California Governor Arnold Schwarzenegger embraces Special Olympics athlete Wang Xiaoyu in Beijing

The American politician most beloved in China arrived in Beijing on Monday, flanked by a 79-strong delegation of businessmen, lobbyists and anyone else eager to cash in on the Chinese economic miracle. Back home, there was much talk about how the trip to the Middle Kingdom would divert attention from the U.S. leader's political woes, as his popularity polls sunk to record lows. But in China, he reveled in a red-carpet welcome and greeted screaming schoolchildren who lined his path just to catch a glimpse of their hero. No, this wasn't President George W. Bush—who will arrive in China for a state visit on Saturday—it was California governor Arnold Schwarzenegger, better known in China as Shi Wa Xin Ge.

━━━━━━

Task statement
Edit the passage on Schwarzenegger's Beijing visit: write it out between "The American politician" and "Shi Wa Xin Ge.", inclusive, with "schoolchildren" changed to "students". The entries play no part in the passage.

Dataset items:
━━━━━━

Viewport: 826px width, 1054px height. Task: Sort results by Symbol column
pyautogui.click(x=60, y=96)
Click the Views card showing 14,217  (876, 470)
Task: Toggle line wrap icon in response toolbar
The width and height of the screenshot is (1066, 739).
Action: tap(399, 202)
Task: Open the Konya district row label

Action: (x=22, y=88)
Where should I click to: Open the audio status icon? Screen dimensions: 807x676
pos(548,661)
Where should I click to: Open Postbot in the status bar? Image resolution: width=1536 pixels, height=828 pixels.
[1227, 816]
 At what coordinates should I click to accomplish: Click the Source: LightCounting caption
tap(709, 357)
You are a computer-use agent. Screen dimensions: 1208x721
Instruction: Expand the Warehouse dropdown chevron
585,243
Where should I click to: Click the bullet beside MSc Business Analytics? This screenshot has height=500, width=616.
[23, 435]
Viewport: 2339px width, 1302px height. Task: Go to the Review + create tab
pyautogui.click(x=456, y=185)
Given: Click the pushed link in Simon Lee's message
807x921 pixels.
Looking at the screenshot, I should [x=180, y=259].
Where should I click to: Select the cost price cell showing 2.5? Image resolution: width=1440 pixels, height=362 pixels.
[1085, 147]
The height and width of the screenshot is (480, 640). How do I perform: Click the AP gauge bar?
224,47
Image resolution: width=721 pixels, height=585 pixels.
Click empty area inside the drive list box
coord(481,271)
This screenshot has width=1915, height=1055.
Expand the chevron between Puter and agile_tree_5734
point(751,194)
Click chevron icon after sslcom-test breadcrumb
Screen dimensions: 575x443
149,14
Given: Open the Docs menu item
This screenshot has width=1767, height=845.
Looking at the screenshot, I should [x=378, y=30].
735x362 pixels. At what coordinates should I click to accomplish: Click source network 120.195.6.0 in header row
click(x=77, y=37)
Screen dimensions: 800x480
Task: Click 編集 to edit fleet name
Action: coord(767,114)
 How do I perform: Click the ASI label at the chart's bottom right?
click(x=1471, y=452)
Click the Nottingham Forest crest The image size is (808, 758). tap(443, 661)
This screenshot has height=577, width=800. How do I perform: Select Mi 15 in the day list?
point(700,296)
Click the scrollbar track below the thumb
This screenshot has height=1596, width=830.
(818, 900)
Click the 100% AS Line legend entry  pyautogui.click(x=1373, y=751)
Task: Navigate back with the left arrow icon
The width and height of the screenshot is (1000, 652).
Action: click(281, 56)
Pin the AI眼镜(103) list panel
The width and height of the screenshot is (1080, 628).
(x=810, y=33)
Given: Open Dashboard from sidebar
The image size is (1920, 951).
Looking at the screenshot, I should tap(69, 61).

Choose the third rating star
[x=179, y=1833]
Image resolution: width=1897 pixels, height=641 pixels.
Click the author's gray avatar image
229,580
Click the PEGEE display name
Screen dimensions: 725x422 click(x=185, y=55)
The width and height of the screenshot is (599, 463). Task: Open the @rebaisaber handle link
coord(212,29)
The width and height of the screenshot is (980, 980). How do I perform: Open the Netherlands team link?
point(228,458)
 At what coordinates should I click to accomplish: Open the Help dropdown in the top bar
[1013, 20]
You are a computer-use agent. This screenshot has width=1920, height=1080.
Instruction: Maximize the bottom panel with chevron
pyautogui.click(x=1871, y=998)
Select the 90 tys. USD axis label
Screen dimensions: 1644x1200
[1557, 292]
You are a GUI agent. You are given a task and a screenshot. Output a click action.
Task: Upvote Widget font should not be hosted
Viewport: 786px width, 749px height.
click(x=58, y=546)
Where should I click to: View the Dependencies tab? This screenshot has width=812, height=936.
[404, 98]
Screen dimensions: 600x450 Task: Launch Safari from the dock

━━━━━━

Result of this task
The American politician most beloved in China arrived in Beijing on Monday, flanked by a 79-strong delegation of businessmen, lobbyists and anyone else eager to cash in on the Chinese economic miracle. Back home, there was much talk about how the trip to the Middle Kingdom would divert attention from the U.S. leader's political woes, as his popularity polls sunk to record lows. But in China, he reveled in a red-carpet welcome and greeted screaming students who lined his path just to catch a glimpse of their hero. No, this wasn't President George W. Bush—who will arrive in China for a state visit on Saturday—it was California governor Arnold Schwarzenegger, better known in China as Shi Wa Xin Ge.